By duplicating them in zebrafish, very rare and precise duplications and deletions in the human genome have been connected by Duke researchers to their complex disease consequences.
The findings are based on detailed studies of five people missing a
small fragment of their genome and suffering from a mysterious syndrome
of craniofacial features, visual anomalies and developmental delays. When those patient observations were coupled to analyses of the
anatomical defects in genetically altered zebrafish embryos, the
researchers were able to identify the contribution specific genes made
to the pathology, demonstrating a powerful tool that can now be applied
to unraveling many other complex and rare human genetic conditions.

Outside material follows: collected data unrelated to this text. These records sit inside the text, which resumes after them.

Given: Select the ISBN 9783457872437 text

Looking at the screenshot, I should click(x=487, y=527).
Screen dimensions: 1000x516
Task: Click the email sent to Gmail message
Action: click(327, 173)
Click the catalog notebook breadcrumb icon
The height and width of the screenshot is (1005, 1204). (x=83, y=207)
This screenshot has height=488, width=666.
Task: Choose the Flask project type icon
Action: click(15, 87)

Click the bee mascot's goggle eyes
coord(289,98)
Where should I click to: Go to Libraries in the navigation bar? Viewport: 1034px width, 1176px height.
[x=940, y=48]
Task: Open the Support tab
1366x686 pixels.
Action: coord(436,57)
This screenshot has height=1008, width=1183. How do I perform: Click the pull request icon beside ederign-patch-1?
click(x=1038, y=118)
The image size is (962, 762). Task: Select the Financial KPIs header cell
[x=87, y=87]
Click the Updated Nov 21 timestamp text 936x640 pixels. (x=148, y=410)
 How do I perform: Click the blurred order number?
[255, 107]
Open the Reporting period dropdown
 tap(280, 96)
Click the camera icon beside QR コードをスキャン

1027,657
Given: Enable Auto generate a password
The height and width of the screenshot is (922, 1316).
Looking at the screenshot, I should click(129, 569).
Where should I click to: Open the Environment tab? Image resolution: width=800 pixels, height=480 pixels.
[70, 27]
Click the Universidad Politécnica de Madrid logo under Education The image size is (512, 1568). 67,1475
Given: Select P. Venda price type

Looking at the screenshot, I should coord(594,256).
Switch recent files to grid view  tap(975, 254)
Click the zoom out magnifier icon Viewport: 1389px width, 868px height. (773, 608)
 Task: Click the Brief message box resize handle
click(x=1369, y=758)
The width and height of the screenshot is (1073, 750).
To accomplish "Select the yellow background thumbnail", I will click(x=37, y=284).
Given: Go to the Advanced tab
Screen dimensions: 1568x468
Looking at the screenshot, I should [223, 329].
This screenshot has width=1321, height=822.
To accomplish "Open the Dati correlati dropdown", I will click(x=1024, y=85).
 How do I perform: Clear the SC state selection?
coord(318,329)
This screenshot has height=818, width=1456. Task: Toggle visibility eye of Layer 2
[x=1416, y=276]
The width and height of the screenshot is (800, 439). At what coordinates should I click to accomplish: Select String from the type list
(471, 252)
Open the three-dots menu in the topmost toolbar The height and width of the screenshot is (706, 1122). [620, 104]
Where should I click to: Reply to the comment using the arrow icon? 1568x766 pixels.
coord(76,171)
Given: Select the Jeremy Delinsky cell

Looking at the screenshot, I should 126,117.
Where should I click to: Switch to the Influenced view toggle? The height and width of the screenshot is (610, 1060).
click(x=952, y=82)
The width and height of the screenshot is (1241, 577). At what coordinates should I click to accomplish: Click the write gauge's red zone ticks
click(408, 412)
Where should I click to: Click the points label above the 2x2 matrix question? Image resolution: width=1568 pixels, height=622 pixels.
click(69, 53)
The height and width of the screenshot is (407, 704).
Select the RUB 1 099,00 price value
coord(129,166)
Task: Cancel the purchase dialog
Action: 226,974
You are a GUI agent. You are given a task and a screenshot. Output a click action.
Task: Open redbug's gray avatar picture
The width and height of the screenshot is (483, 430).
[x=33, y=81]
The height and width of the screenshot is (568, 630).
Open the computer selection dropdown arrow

The findings are broadly important for human genetic disorders because
copy-number variants (CNVs) -- fragments of the genome that are either
missing or existing in extra copies -- are quite common in the genome.
But their precise contribution to diseases has been difficult to
determine because CNVs can affect the function of many genes
simultaneously. "Because a CNV can perturb many genes, it is difficult to know which of
them is responsible," said Nicholas Katsanis, a professor of cell
biology who directs the Center for Human Disease Modeling and the Task
Force for Neonatal Genomics at Duke University. Last year, Katsanis and his colleagues found that they could trace
recurrent copy-number variants and dissect the consequences of each
perturbed gene to particular features in patients. The new study goes
one step further by showing that they can also do this in more
challenging cases, when CNVs differ in size from one individual to the
next. In this case, "each person has his or her own private deletion or
duplication," he said, with the potential to affect a different number
of genes. The researchers showed that partially overlapping microdeletions found
in the human patients include a region that contains three genes. By
manipulating those genes in zebrafish, first one at a time and then in
combination, they were able to connect the genes to specific features of
the human syndrome. One of the study's first authors, post-doctoral
researcher Christelle Golzio, recalled what it was like to see the
characteristics of those human patients reflected in their laboratory
fish for the first time. "The zebrafish had coloboma," she said, referring to holes in the iris
or other parts of of the eye seen in these patients. "It was clear cut."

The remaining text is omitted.